Last night's pitching matchup of Phil Hughes and likely free agent A.J. Burnett almost felt like an open audition for a spot in the Yankees 2009 rotation. I'm happy to report, Phil Hughes passed the audition. Hughes had a nasty curve working last night and used it to great effect, neutralizing yet another dominant outing against the Yankees by Burnett. After lasting just four inefficient innings in his return to the majors his last time out, Hughes stretched 100 pitches (71 of them strikes) across eight full innings, striking out six (all on curveballs), walking none, and allowing just two runs on five hits. Hughes was actually beating Burnett 2-1 with two outs in the bottom of the seventh, but Scott Rolen shot a 1-1 curve over the wall in left center to knot it up at 2-2. Hughes, who was hoping to pick up his only major league win of the season, was furious at himself for allowing Toronto to tie the game, but settled down to retire the next four batters and pass the game to the bullpen.

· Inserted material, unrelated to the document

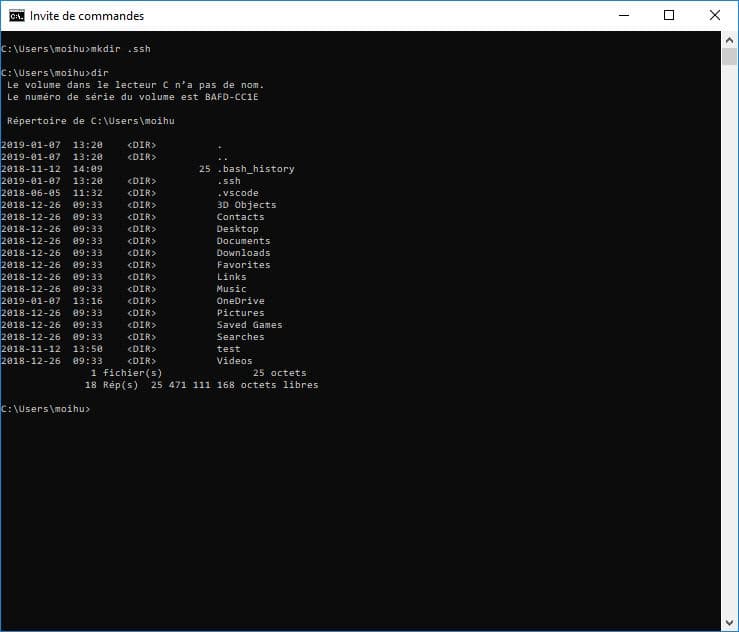Click the OneDrive directory name
The width and height of the screenshot is (739, 632).
[x=240, y=301]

After Jesse Carlson and Jose Veras swapped zeros in the ninth, Juan Miranda, who started at first and picked up his first major league hit in the fourth, led off the tenth with a double. Chad Moeller failed to bunt Miranda to third, but wound up working an eight-pitch walk, passing the buck to Brett Gardner, who bunted the runners up on the first try. Carlson hit Robinson Cano with his next offering to load the bases, and Bobby Abreu cashed it all in with a grand slam that handed the Yankees a 6-2 win. Sidney Ponson, of all people, pitched a 1-2-3 bottom of the tenth to seal the deal.
"One good outing isn't going to erase an awful season with injuries and being in the minor leagues," said Hughes, "but it's good to end on a positive note and carry that over into next year." Hughes didn't get the win, but he shaved 1.3 runs off his season ERA. He finishes the year having thrown just 69 2/3 innings between the majors and minors and will go on to pitch in the Arizona Fall League in order to get his innings total up to a higher baseline for next season, though he's unlikely to get past 100 innings all together, even with the AFL work.

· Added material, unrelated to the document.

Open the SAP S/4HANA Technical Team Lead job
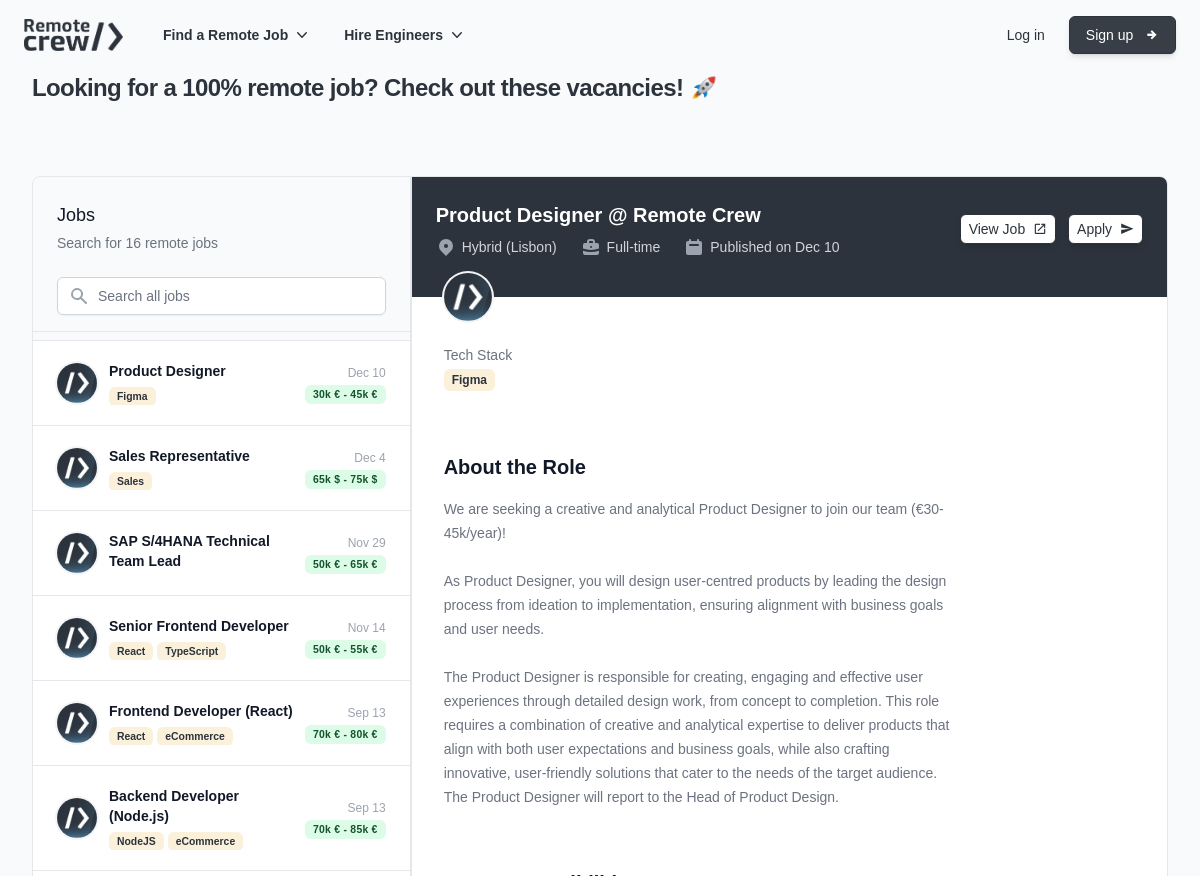1200x876 pixels. point(221,553)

Still, Hughes looked great last night. Joe Girardi said, "he did everything right tonight." His curveball, which is his put-away pitch, was monstrous, and the cutter he developed this summer is already rivaling his four-seamer. When Hughes is able to locate the latter, he should be able to dominate the way we've all expected him to, which was exactly the case last night. Phil Hughes needed that start, and the Yankees needed that start. True, one good outing won't erase the lost season that preceded it, but it served an important reminder that Hughes is still one of the top pitching prospects in the game.